Parmi ces recommandations, on peut citer :

  • La réduction du nombre de "sièges" inutilisés sur un abonnement

  • La rationalisation des abonnements en doublon dans l'entreprise

Cependant, cette méthode présente une faiblesse majeure : elle ne permet pas d'identifier les applications gratuites, ni celles qui ont été souscrites avec une carte bancaire personnelle (ce qui peut se produire, par exemple, lorsque l'employé se fait rembourser par le biais de notes de frais). C'est donc une limitation à garder à l'esprit lors de l'utilisation de ces plateformes.

Exemple
Chez Freety, entreprise de 200 personnes qui utilise plusieurs applications SaaS pour ses opérations quotidiennes. Sur le relevé CB on remarque une facturation mensuelle de 80 euros sur la CB de l’équipe Communication.
La description de l’écriture CB indique "Trello Inc." Il s’agit d’un usage de Trello (gestion de projet) pour 8 utilisateurs.

Enquêtes collaborateurs

Il est également intéressant, voire essentiel, de demander directement aux intéressés quelles applications ils utilisent au quotidien dans le cadre de leurs activités.
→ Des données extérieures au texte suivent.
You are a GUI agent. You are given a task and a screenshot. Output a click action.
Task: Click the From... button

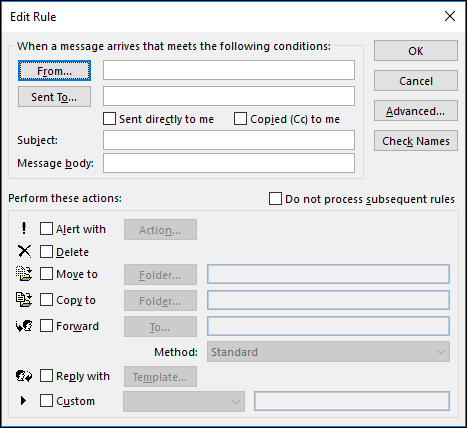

Loin de vouloir dissimuler cette information, ils peuvent fournir des détails précieux qui permettront de compléter une liste préexistante (construite sur la base des méthodes mentionnées ci-dessus) ou remplir un formulaire ouvert et détaillé.

C'est une opportunité inestimable pour recueillir des informations supplémentaires et approfondies, telles que le niveau de criticité de l'application, leur niveau de satisfaction concernant son utilisation, ainsi que l'identification du responsable de l'application.

L'enquête, pour être efficace et pertinente, peut être réalisée périodiquement. Une base annuelle semble être un échéancier raisonnable et gérable pour la plupart des organisations. De plus, un formulaire peut être intégré dans un processus permanent de collecte de données, permettant ainsi le recueil continu des nouvelles applications que les responsables métiers déclarent tout au long de l'année. Cela permettra de maintenir une vision à jour et précise de l'écosystème applicatif de l'entreprise.

Conclusion

Pour détecter le Shadow IT, plusieurs méthodes peuvent être utilisées : l'analyse des flux de réseau via des pare-feux applicatifs ou des proxies, l'inventaire des programmes installés sur les postes de travail, l'analyse des transactions bancaires, et les enquêtes auprès des collaborateurs. Chaque méthode a ses avantages et inconvénients, et le choix dépend de la taille de l'entreprise, du secteur d'activité et de la sensibilité de l'information traitée.